§ What is being asked: Starting at the line below holding "This screenshot has height=711, width=1021." and stopping at the line holding "Screen dimensions: 1005x667", print every line exactly, both ends included, and leave the rest out.
== Input ==
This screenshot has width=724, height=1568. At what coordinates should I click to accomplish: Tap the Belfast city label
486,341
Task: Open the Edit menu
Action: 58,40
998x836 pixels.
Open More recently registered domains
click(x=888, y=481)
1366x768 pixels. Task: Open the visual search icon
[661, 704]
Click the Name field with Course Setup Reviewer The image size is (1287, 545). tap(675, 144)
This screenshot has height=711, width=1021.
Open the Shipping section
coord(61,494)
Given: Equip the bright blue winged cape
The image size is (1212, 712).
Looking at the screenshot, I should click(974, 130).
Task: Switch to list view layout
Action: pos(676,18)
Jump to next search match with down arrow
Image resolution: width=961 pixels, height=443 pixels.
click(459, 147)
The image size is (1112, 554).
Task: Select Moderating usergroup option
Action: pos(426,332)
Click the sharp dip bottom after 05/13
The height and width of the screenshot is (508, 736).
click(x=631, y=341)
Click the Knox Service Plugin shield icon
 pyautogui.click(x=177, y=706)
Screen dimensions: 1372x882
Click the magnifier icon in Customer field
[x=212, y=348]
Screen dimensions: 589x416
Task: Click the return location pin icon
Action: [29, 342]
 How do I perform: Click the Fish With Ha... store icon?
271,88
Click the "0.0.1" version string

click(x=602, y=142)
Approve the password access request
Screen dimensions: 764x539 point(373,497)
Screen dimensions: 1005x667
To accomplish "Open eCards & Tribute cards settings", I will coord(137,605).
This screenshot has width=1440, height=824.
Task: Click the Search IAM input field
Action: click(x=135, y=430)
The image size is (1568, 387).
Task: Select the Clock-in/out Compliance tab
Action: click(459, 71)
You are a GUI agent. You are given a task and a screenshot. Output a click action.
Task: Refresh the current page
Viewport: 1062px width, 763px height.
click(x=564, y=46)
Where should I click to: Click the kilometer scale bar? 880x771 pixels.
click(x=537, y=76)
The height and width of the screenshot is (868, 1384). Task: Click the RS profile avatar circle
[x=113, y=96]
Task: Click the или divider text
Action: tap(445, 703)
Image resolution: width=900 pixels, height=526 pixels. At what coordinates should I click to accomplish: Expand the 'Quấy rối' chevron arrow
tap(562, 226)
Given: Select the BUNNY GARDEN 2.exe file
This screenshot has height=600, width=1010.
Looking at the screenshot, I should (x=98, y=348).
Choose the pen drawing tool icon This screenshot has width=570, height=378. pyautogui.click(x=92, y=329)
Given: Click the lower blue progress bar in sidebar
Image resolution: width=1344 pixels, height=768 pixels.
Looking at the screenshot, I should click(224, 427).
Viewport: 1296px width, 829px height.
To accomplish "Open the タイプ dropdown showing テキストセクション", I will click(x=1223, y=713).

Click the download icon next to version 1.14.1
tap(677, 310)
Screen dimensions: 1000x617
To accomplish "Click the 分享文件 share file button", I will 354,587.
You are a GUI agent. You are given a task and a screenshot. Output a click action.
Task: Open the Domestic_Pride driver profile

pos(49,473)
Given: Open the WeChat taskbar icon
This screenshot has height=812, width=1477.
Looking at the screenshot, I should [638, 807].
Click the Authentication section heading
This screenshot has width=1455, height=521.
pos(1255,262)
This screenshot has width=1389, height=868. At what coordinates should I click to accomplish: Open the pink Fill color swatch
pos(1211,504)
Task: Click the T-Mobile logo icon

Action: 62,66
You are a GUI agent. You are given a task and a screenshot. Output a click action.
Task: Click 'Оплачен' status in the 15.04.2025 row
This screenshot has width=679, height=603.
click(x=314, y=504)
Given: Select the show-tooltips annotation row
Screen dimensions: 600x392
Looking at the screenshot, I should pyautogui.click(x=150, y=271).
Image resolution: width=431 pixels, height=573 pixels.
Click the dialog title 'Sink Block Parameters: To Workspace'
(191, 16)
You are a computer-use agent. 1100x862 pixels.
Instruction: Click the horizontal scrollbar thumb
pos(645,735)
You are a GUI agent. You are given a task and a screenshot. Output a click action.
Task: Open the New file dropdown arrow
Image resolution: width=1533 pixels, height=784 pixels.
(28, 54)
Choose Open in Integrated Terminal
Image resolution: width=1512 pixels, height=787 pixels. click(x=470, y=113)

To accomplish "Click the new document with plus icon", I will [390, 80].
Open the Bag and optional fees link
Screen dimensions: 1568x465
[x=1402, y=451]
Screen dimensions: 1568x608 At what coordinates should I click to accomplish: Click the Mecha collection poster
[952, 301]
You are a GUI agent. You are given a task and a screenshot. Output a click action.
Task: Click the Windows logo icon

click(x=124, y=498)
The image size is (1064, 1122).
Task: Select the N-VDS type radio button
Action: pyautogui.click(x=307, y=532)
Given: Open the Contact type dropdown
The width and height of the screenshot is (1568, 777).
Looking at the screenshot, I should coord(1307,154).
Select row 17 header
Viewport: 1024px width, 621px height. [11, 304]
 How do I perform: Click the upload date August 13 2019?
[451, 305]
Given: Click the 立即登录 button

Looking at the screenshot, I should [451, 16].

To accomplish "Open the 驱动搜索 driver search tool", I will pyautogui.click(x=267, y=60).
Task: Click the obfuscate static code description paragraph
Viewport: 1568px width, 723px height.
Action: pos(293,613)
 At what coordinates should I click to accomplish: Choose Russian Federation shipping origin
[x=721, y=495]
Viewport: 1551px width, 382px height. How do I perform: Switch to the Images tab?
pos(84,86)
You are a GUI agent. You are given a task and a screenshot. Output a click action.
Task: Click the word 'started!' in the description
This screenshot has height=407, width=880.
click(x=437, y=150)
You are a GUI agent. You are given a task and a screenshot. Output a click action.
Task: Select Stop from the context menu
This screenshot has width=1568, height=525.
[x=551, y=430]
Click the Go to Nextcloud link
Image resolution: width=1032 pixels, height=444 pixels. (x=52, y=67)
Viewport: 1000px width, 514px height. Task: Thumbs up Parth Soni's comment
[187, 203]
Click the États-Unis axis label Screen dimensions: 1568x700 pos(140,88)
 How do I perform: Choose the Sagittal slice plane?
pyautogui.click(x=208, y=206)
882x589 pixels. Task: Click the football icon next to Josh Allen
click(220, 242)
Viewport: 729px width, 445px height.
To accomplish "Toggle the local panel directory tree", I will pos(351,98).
===
§ Exercise answer:
This screenshot has height=711, width=1021.
Open the Shipping section
coord(61,494)
Given: Equip the bright blue winged cape
The image size is (1212, 712).
Looking at the screenshot, I should click(974, 130).
Task: Switch to list view layout
Action: pos(676,18)
Jump to next search match with down arrow
Image resolution: width=961 pixels, height=443 pixels.
click(459, 147)
The image size is (1112, 554).
Task: Select Moderating usergroup option
Action: pos(426,332)
Click the sharp dip bottom after 05/13
The height and width of the screenshot is (508, 736).
click(x=631, y=341)
Click the Knox Service Plugin shield icon
 pyautogui.click(x=177, y=706)
Screen dimensions: 1372x882
Click the magnifier icon in Customer field
[x=212, y=348]
Screen dimensions: 589x416
Task: Click the return location pin icon
Action: [29, 342]
 How do I perform: Click the Fish With Ha... store icon?
271,88
Click the "0.0.1" version string

click(x=602, y=142)
Approve the password access request
Screen dimensions: 764x539 point(373,497)
Screen dimensions: 1005x667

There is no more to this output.